Splunk Search

how to calculate a running average of events by user for 'All time' (Part 2)

Log_wrangler
Builder

I am looking for a way to compare an hourly ave(count) with the All time historic average.

Below is a sample query provided by FrankVl.

  index=some_db sourcetype=syslog_transactions
      |bin _time span=1h
      | stats count as hourly_count by USER, _time
         | sort _time
      | streamstats avg(hourly_count) as historic_avg by USER

This works fine for last 24 hours; but now I want to look at the last 24 hours "hourly_count" and compare it to an 'All time' running ave(hourly_count).

My overall objective is to create a behavioral detection where I can also set a threshold to see when transactions spike up.

For example, if user X has a normal range of transactions every hour (between 0-100/hr) and suddenly user X jumps up 10x the normal like 1k transactions/hr, then I want to be able to find this based on a calculation against the normal average for all time.

And then I want to exclude the hourly_counts that are abnormal (like 1000/hr vs 10/hr , 10/hr being normal) from the 'All time' average.

I reworked the above query and I can change the WHERE statement.

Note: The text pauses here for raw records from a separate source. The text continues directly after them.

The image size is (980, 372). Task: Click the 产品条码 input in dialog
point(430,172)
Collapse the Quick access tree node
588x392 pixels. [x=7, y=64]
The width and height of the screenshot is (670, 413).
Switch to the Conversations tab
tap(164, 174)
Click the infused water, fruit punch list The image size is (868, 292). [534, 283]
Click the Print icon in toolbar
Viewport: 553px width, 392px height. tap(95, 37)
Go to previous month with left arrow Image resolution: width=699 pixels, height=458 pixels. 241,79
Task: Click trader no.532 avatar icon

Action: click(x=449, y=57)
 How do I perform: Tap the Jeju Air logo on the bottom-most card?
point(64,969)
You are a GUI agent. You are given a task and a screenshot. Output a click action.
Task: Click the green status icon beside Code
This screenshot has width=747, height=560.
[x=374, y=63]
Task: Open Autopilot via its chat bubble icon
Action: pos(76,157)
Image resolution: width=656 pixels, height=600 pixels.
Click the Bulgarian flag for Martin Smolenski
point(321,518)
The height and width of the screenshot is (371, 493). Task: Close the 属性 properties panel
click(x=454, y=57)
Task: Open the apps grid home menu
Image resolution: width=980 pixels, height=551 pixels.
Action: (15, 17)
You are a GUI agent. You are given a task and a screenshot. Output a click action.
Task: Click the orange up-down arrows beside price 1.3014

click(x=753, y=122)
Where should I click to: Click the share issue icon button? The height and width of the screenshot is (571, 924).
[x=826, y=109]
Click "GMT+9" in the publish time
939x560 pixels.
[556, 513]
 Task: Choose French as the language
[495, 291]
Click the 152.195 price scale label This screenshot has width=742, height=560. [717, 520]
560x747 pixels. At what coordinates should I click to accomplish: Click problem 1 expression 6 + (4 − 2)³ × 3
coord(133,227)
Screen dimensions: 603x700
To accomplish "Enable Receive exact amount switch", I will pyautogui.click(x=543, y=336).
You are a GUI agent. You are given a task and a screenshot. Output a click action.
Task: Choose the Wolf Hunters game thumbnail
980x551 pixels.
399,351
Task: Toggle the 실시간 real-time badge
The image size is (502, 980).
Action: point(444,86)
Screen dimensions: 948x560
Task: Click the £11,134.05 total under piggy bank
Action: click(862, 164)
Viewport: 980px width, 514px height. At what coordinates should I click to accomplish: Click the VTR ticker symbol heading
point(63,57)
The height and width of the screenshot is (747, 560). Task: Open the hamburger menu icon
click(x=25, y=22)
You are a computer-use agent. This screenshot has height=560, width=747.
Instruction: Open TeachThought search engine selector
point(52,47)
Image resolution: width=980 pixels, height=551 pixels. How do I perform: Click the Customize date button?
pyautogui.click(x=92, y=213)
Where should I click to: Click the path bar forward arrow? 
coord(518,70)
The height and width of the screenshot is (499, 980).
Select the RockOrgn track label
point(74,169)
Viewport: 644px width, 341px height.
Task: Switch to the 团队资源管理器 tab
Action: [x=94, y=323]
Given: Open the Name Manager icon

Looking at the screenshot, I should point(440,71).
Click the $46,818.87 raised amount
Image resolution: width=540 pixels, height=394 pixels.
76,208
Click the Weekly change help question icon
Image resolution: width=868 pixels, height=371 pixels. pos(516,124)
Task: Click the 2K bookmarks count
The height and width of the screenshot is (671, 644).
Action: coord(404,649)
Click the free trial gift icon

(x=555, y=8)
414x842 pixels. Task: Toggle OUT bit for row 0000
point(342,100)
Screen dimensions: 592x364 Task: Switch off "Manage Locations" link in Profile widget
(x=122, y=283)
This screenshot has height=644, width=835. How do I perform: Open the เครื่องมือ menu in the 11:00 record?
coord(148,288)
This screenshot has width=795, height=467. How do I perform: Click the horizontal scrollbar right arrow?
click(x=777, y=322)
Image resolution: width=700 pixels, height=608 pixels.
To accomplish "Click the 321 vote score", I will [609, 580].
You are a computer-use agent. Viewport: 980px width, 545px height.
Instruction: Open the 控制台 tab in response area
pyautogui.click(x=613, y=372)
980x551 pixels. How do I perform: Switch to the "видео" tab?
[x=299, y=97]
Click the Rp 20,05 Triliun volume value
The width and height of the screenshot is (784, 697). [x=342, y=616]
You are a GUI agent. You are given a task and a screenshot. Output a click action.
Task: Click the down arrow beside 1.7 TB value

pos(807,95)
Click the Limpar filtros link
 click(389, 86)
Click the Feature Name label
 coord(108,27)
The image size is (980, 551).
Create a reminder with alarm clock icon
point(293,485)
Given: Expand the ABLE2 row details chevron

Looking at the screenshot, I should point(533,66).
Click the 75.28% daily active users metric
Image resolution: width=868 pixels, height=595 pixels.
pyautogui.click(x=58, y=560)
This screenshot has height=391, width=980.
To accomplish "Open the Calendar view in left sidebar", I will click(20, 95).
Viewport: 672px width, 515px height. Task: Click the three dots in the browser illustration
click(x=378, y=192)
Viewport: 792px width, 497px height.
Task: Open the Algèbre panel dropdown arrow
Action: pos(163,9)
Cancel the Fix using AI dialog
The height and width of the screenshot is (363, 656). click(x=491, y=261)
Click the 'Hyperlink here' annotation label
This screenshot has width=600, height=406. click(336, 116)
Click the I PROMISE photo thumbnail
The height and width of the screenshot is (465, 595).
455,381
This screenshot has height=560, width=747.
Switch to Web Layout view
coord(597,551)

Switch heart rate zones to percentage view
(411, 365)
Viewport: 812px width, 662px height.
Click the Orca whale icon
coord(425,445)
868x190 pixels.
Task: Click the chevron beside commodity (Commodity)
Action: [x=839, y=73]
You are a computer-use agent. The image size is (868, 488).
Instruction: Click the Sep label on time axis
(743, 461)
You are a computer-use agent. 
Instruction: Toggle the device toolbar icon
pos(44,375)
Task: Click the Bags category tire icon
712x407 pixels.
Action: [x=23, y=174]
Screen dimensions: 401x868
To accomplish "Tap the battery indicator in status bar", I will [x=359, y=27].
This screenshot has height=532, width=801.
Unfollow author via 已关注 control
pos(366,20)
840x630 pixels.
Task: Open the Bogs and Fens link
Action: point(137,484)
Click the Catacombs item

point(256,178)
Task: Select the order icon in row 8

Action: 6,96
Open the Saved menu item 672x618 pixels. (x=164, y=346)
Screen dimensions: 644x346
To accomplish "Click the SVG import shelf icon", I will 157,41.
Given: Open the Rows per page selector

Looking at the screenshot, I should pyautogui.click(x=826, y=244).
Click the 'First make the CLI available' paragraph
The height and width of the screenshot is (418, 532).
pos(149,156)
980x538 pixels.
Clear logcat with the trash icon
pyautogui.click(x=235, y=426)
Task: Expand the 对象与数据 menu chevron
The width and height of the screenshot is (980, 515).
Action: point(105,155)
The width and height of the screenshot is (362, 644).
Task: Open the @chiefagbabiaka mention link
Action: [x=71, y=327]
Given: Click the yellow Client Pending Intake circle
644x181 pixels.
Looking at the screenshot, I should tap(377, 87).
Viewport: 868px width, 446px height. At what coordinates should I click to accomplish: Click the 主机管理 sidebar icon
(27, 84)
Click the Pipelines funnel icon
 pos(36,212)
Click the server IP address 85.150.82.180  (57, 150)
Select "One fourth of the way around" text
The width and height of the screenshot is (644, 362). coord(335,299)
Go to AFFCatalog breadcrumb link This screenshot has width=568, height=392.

But I feel like I am reinventing a wheel, as I am sure someone has probably needed a similar solution.

index=some_db sourcetype=syslog_transactions
       |bin _time span=1h
       | stats count as hourly_count by USER, _time
       | sort _time
       | streamstats avg(hourly_count) sum(hourly_count) by USER
       | WHERE hourly_count > (10*hourly_avg)

Please advise if there is a better way to do this.

Thank you

Tags (2)
1 Solution

DalJeanis
Legend

First, run this weekly for all time to set up your lookup.

 index=some_db sourcetype=syslog_transactions
 latest=@d
   | bin _time span=1h
   | stats count as hourly_count by USER, _time
   | bin _time as Day 
   | eventstats count as active_hours by USER, Day
   | stats avg(hourly_count) as historic_avg 
        stdev(hourly_count) as historic_stdev  
        p95(hourly_count) as historic_p95  
        max(hourly_count) as historic_max 
        avg(active_hours) as active_avg
        max(active_hours) as active_max
        by USER
   | outputlookup  append=f  myUserHistory.csv

Next, here is your alert.

 index=some_db sourcetype=syslog_transactions
 earliest=-1d@d latest=@d
   | bin _time span=1h
   | stats count as hourly_count by USER, _time
   | lookup myUserHistory.csv USER OUTPUT  historic_avg  historic_stdev  historic_p95 historic_max
   | where  hourly_count > historic_avg + 2 * historic_stdev

You can play with the stdev multiplier in the last line, or use the p95 value or max value.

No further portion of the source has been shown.